**Given exercise**
In the inclined-plane problem below, how far is the block pulled up the plane?

**Source passage**

+ + +

Question

A BLOCK OF MASS 10KG IS PULLED 20M UP A SMOOTH PLANE AT 45°TO THE HORIZONTAL . THE BLOCK IS INITIALLY AT REST AND REACHES A VELOCITY OF 2•0M/S AT THE TOP OF THE PLANE . CALCULATE THE MAGNITUDE OF THE FORCE REQUIRED ASSUMING IT ACTS PARALLEL TO THE PLANE.

PLEASE TELL THE ANSWER PLEASE ​

Answer 1

Force applied = 50.7 Newtons.

Explanation

v=2m/s

u=0

s=20m

Use second equation of motion:

$\frac{v^{2}-u^2}{2s}=acceleration$

$\frac{4}{40} = 0.1 ms^{-2}$

This acceleration is required along the incline to get v=2m/s at top of the incline.

Taking components:

Along the incline, -g sin(45°)= 10/√2 ------(1)  (Negative sign because it opposes motion)

and a sec 45 (=a√2) due to force applied. -----(2)

Net sum of accelerations 1 and 2 must be 0.1 m/s²

$\frac{-10}{\sqrt{2} } + a\sqrt{2} = 0.1$

a= 5.07 m/s²

Force applied in horizontal (parallel to the plane)

=  ma

= 10kg*5.07

=50.7 Newtons.

+ + +

**Raw data**
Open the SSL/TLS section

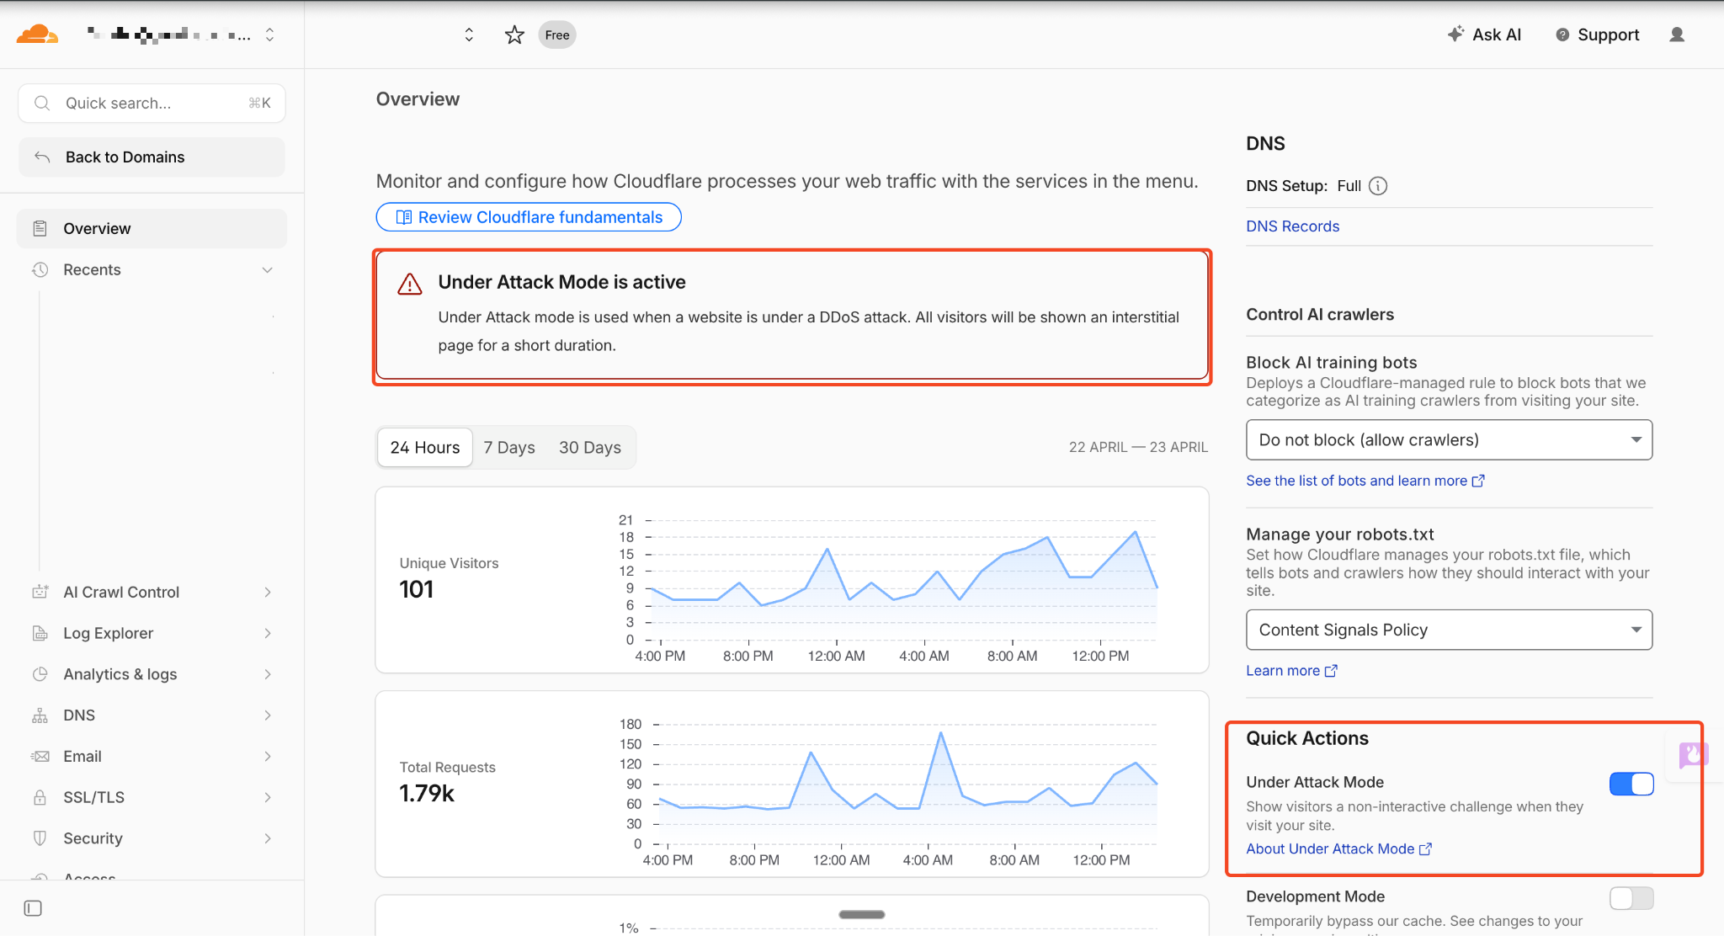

+ + +

**Reply to the exercise**
20 m.